Councilors on the Public Safety Committee raised safety concerns about a two-lane merge on South Main Street in front of the China Palace at the March 18 meeting, hearing both design and police data and agreeing to keep monitoring rather than approve an immediate fix.
Councilor Horn described motorists crossing lanes near the China Palace and said some drivers appear to "race" to beat other vehicles through the merge, creating a hazardous condition for drivers and pedestrians near businesses and a new hotel. Councilor LeRochon highlighted other bump-outs in Gonic that residents reported as causing tire damage and collisions, calling into question some traffic-calming features.
DPW representative Miss Norris described a lane-ends (MUTCD W4-2) sign placed where usable pavement narrows and said the sign's placement "appears to be in an appropriate location," adding she had "no recommendations at this location" without further investigation. DPW framed bump-outs and similar treatments as traffic-calming measures that trade off some collision/tire-risk for overall speed reduction.

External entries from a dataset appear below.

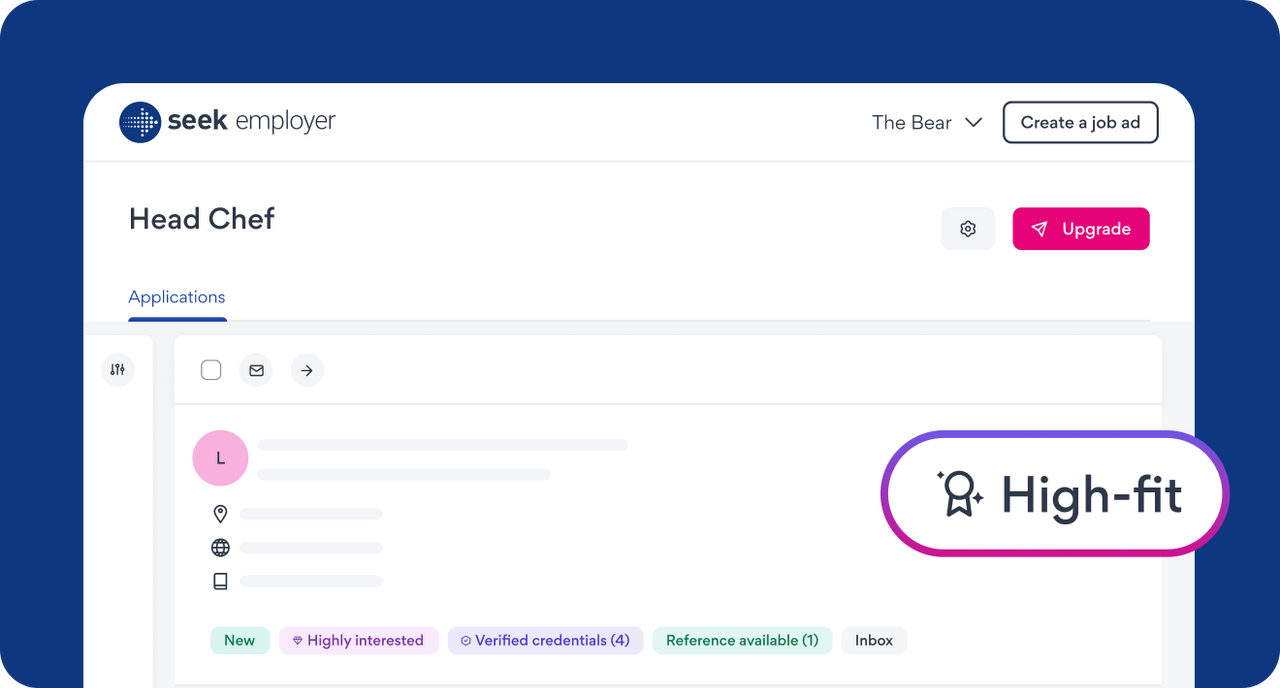Open Verified credentials (4) tag
The width and height of the screenshot is (1280, 688).
pyautogui.click(x=545, y=641)
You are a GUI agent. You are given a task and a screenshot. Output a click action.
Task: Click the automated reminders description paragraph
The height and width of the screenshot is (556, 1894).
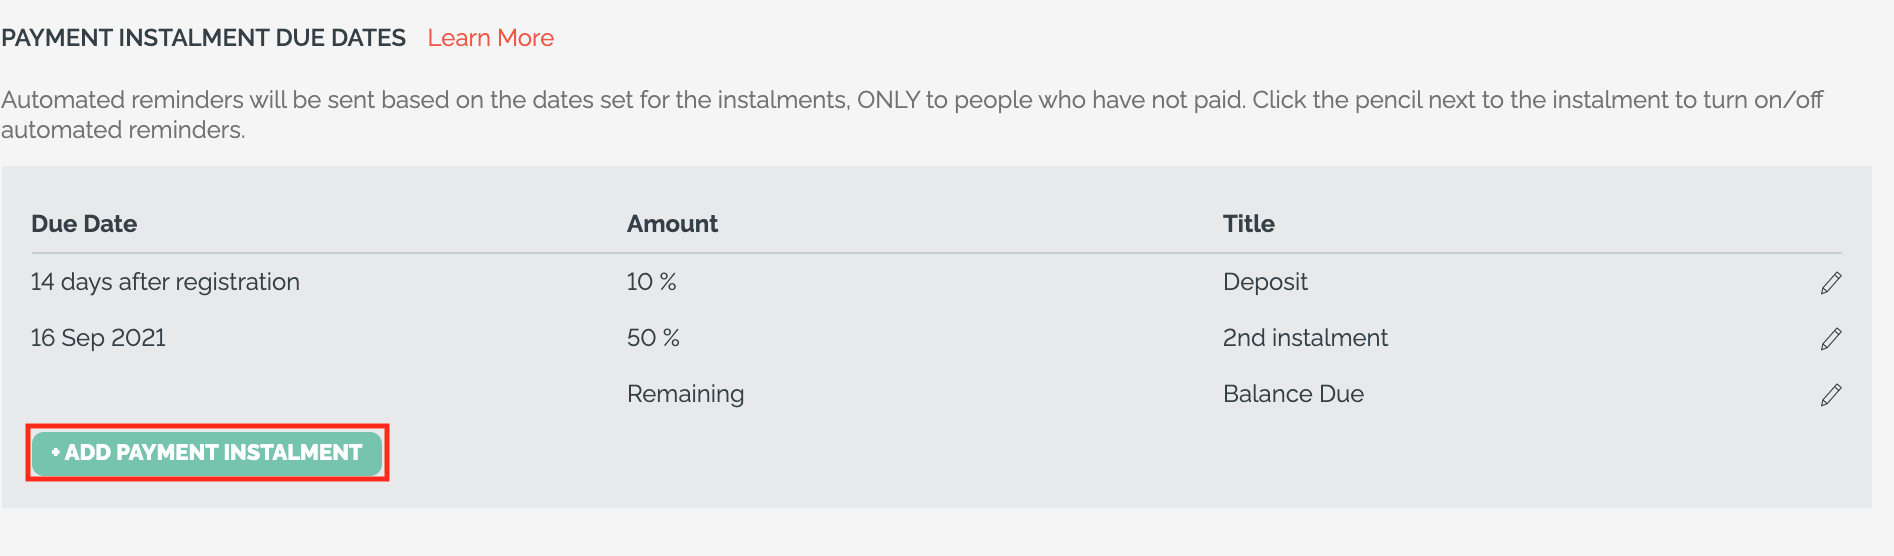click(x=912, y=115)
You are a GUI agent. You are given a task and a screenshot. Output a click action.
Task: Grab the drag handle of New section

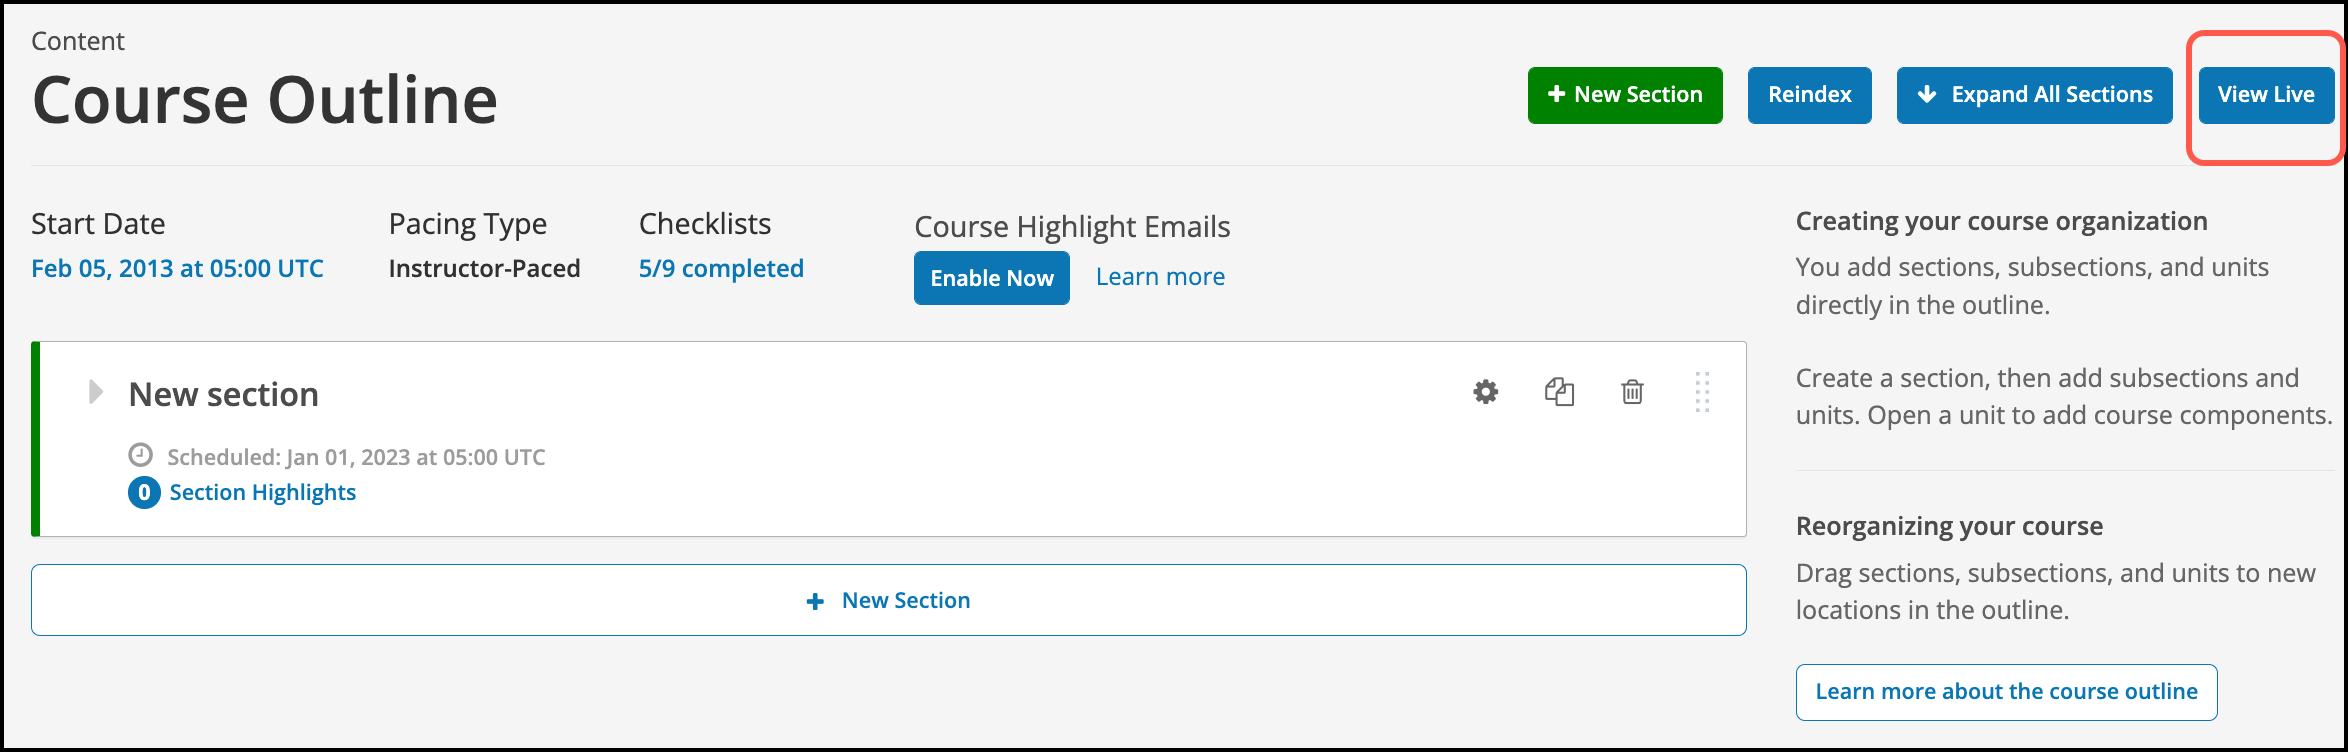click(1703, 394)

The Deputy Chief provided local crash counts for the merge area: "In that little area there... we've had 10 accidents" in 2024–2025, and said one collision could be "pseudo-attributed to the merge." Police and DPW discussed alternatives such as converting the right lane to a right‑turn‑only lane, but officials noted the intersection lacks a left‑turn arrow and making that change could create queuing that shifts the problem elsewhere.
The committee did not approve an immediate engineering change. Members asked staff to continue evaluating options, consider possible sign or lane reconfiguration impacts (including queuing), and return with recommendations based on further review and safety analysis.